**MATERIAL TO PROCESS:**
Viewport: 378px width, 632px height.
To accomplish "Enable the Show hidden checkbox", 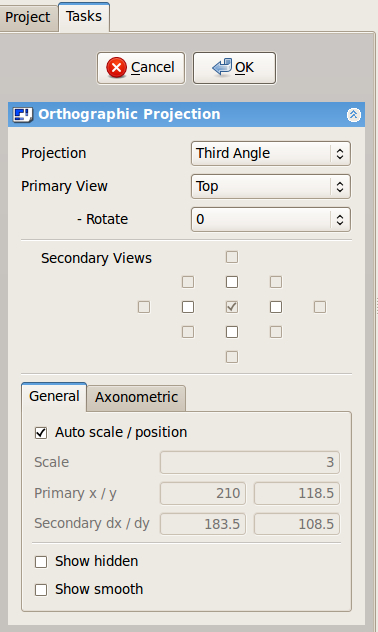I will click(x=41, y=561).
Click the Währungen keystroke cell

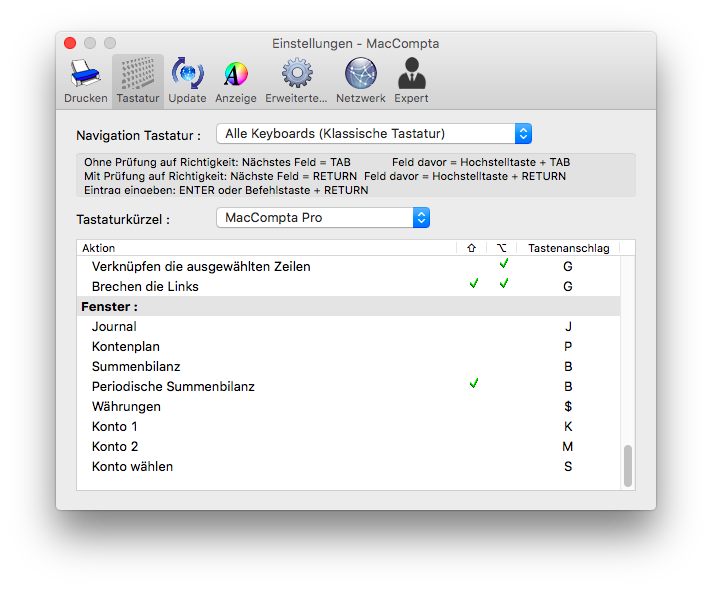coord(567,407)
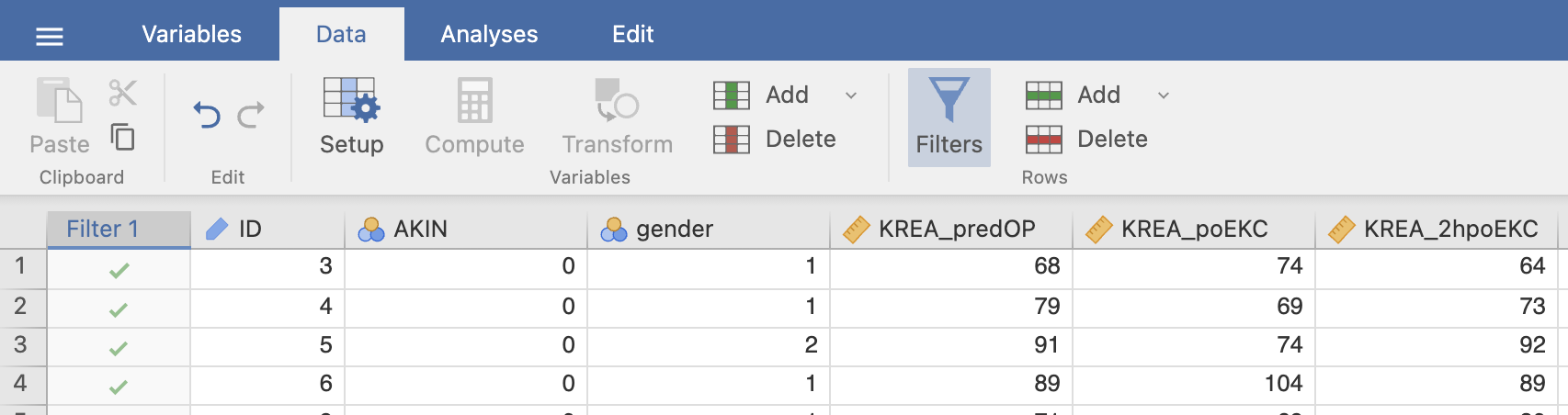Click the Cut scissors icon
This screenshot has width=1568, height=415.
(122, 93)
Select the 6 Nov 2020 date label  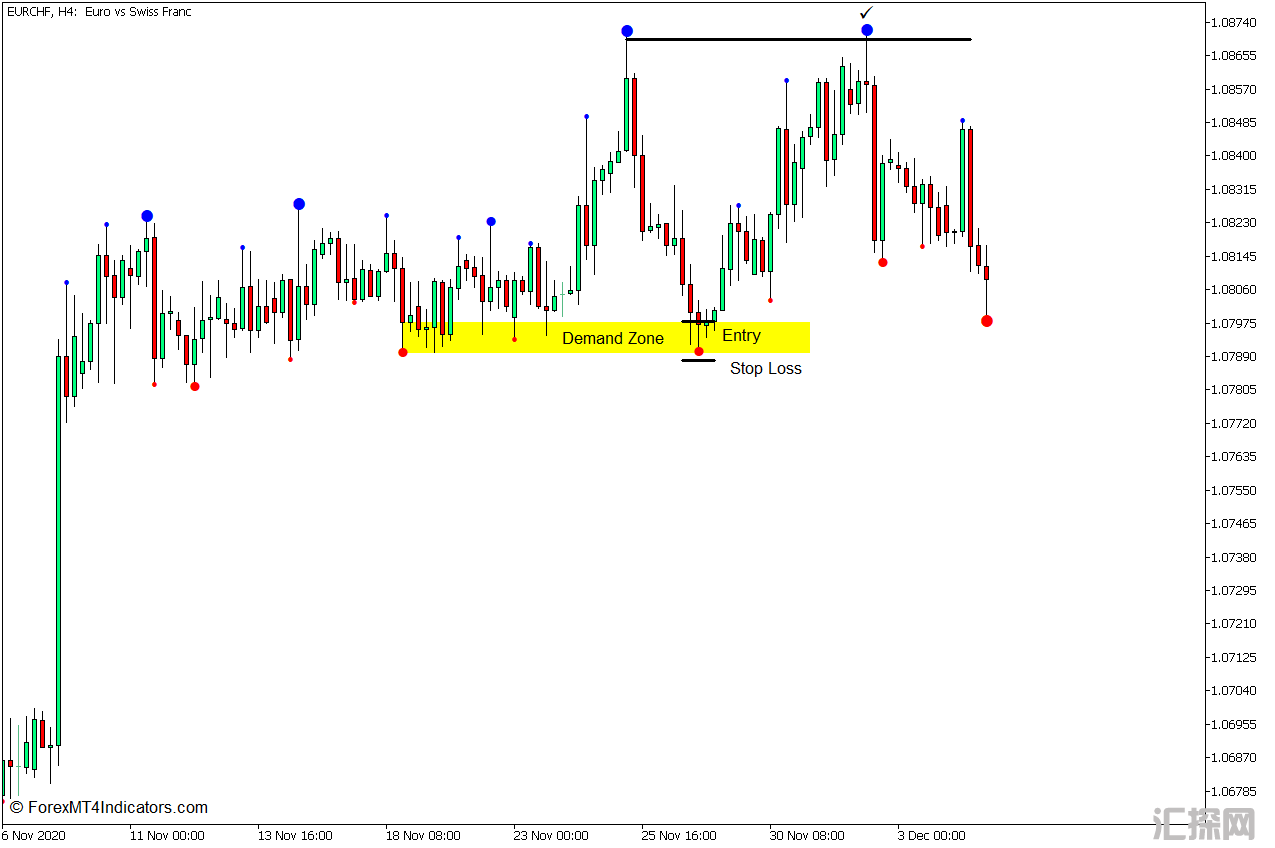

**TO DO:** Leaving out the pictures, please transcribe exactly the lines from the one that holds "Click the Währungen keystroke cell" through the last line of the entries above, both included.

**RESPONSE:**
Click the Währungen keystroke cell

coord(567,407)
Click the Cut scissors icon
This screenshot has width=1568, height=415.
(122, 93)
Select the 6 Nov 2020 date label  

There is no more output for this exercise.